Excerpted passage
──────────────────────────────

ENCELADUS The ring bearer

Mass: 1.1 x 1020kg (2.4 x 1020lbs)

Diameter: 504km (313 miles)

Parent planet: Saturn

Discovered: 1789, William Herschel

Since NASA’s Cassini probe arrived at Saturn in 2004, the ringed planet’s small inner satellite, Enceladus, has become one of the most intensely studied and debated worlds in the entire Solar System. It owes its new-found fame to the discovery of huge plumes of water ice erupting into space along fissures in its southern hemisphere – a sure sign of liquid water lurking just beneath the moon’s thin, icy crust.

The strange activity of Enceladus was suspected before Cassini’s arrival thanks to earlier images that showed the moon has an unusually bright surface and craters that look like they are blanketed in snow. Nevertheless, the discovery of the ice plumes – initially made when Cassini flew straight through one – was a spectacular confirmation that Enceladus is an active world.

──────────────────────────────

Saved entries
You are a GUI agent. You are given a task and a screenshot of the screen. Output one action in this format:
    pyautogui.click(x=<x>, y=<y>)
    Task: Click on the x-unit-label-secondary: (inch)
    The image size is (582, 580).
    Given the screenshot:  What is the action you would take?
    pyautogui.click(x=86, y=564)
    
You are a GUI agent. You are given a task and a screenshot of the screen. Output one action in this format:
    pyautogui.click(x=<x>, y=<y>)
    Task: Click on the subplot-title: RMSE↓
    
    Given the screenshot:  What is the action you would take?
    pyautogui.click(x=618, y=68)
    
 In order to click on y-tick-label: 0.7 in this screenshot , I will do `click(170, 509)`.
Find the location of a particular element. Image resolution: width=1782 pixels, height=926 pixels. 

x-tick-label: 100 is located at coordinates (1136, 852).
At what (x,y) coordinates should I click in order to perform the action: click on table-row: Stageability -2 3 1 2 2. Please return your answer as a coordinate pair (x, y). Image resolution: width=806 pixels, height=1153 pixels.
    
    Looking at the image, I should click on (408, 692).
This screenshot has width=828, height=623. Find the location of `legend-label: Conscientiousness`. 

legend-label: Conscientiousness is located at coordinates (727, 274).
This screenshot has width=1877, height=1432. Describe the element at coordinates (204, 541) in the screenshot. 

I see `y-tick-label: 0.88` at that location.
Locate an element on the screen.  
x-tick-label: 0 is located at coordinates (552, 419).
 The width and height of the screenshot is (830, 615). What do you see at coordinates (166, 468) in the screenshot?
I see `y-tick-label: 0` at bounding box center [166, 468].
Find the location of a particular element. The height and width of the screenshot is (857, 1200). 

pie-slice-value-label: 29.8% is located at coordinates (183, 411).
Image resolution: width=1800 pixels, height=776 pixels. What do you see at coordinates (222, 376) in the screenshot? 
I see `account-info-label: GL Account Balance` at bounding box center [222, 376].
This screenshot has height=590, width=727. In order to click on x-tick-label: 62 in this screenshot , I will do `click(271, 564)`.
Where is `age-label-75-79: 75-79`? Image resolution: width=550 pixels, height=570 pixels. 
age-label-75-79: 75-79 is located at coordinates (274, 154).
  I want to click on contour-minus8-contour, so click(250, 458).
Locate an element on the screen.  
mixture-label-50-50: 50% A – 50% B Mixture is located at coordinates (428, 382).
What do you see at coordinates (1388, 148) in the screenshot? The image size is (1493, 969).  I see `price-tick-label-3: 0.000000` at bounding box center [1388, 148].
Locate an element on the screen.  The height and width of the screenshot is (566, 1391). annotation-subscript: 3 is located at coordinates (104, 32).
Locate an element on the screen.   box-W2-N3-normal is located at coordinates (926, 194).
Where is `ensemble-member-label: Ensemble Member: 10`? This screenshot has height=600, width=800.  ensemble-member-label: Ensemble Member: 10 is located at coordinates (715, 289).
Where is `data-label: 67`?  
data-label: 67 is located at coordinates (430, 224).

──────────────────────────────

Assignment A
Please copy the saved entries word for word, from the line containing "coordinates (715, 289)." through the end of the entries, inclusive.
Assignment B
Continue the passage about Enceladus from its final sentence onward.

Output A
Where is `ensemble-member-label: Ensemble Member: 10`? This screenshot has height=600, width=800.  ensemble-member-label: Ensemble Member: 10 is located at coordinates (715, 289).
Where is `data-label: 67`?  
data-label: 67 is located at coordinates (430, 224).

Output B
With a diameter of 504 kilometres (313 miles) and a rock/ice composition, Enceladus should have frozen solid billions of years ago, like many of its neighbours in the Saturnian system. But tidal forces caused by a tug of war between Saturn and a larger moon, Dione, keep the moon’s interior warm and active, making it a prime target in the hunt for life in the Solar System.

While much of the water ice falls back to cover the surface, a substantial amount escapes from the weak gravity and enters orbit around Saturn. Here it spreads out to form the doughnut-shaped E Ring – the outermost and sparsest of Saturn’s major rings.

CALLISTO The most cratered world

Mass: 1.1 x 1023kg (2.4 x 1023lbs)

Diameter: 4,821km (2,996 miles)

Parent planet: Jupiter

Discovered: 1610, Galileo Galilei

The outermost of Jupiter’s Galilean moons, Callisto is the third-largest moon in the Solar System and is only slightly smaller than Mercury. Its main claim to fame is the title of most heavily cratered object in the Solar System; its dark surface is covered in craters down to the limit of visibility, the deepest of which have exposed fresh ice from beneath and scattered bright ‘ejecta’ debris across the surface.

Callisto owes its cratered surface to its location in the Jupiter system – the giant planet’s gravity exerts a powerful influence, disrupting the orbits of passing comets and often pulling them to their doom, most spectacularly demonstrated in the 1994 impact of Comet Shoemaker-Levy 9.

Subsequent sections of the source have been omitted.